E por falar em elites ontem foi confrangedor ver os enrascados Jorge Coelho
e António Lobo Xavier aguentar a investida de Pacheco Pereira sobre a recente
vocação empresarial de Paulo Portas, investido na sua qualidade de senhor Mota
Engil para a América Latina, transportando direta e imediatamente para aquele
grupo empresarial o conhecimento que o exercício da função de ministro dos Negócios
Estrangeiros e da diplomacia económica lhe proporcionou. Na classe política
portuguesa começam a escassear as vozes que podem falar com a autoridade moral
de Pacheco Pereira e isso é um sinal dos tempos. É óbvio que não se pretende
que os membros da classe política se transformem em monges de contemplação após
o abandono de funções. Mas seria bom que um outro padrão ético prevalecesse e
que a sociedade política gerasse um comportamento tácito acima de qualquer
suspeita e transparente. Quando o pagar as contas ao fim do mês se sobrepõe a
qualquer padrão de normalidade ética é o cabo dos trabalhos.

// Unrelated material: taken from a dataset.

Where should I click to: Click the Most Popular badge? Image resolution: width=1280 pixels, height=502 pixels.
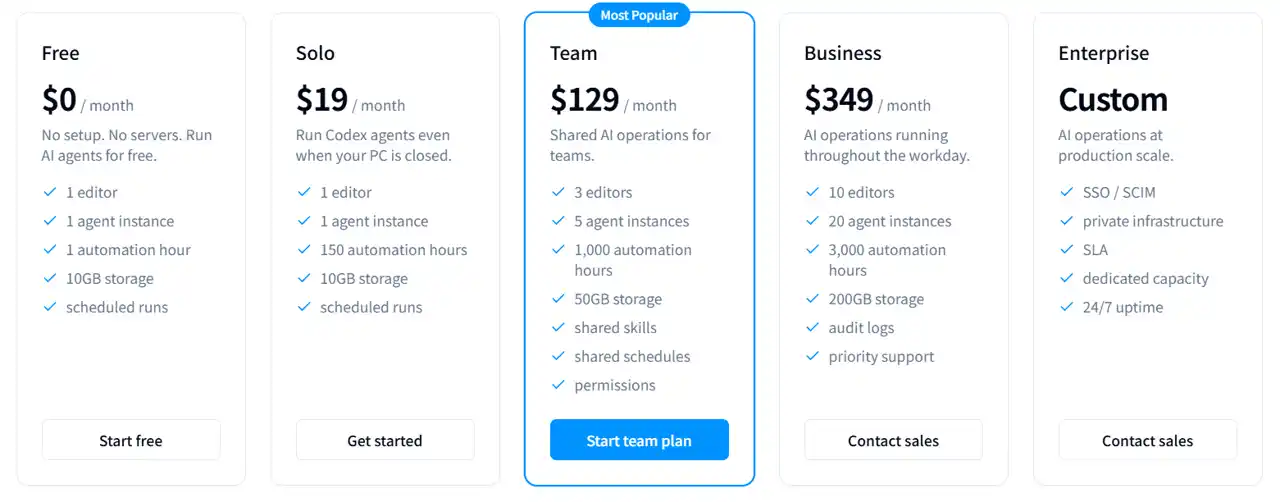coord(639,15)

Marcelo bem puxa pelo que de melhor de nós se vai afirmando cá dentro e lá
fora. Mas as interrogações que continuam a pairar sobre o desempenho da
economia portuguesa arrefecem o ânimo do mais entusiasmado. O diferencial de
crescimento que apresentamos face a uma anémica União Europeia é preocupante. A
confirmação pelo Banco de Portugal (Boletim Económico e junho com previsões
para o período 2016-2018) que a mais recente queda das exportações, mais
pronunciada nos mercados extracomunitários, será em 2017 e 2018 seguida de
alguma recuperação não essencialmente determinada por melhoria de quotas de mercado
sugere que a verdadeira mudança estrutural das exportações portuguesas estará
ainda por fazer. Não é nada confortável concluir que o encerramento temporário
de uma refinaria e o quase fechamento do mercado angolano têm o peso que vai observar-se
em 2016.
A recuperação do investimento, praticamente estagnado em 2016, é antecipada
pelo Banco de Portugal em função de dissipação de expectativas de incerteza e de
renovação de equipamentos. Seria bom discutir que condições de risco o Banco de
Portugal enfrenta nesta previsão, pois, apesar de se tratar de crescimentos
moderados em torno dos 5%, representa mesmo assim uma inversão da estagnação
que tem vindo a observar-se. Não sei até que ponto a previsão do BP integra ou
não a componente do investimento assegurada via Fundos Estruturais. Considerando
que a projeção das exportações dependerá mais do estado dos nossos mercados de
destino do que do nosso esforço de aumento de quota, o comportamento do
investimento será crítico. O governo não pode ficar à margem dessa variável,
faça o que fizer e por mais recatado que o ministro da Economia se reclame.
P.S. Um bravo à Elisa Ferreira pela chama de empenho e competência que deixa no Parlamento Europeu, uma chama de elite que está à altura do povo que enfrenta dia a dia o cabo dos trabalhos.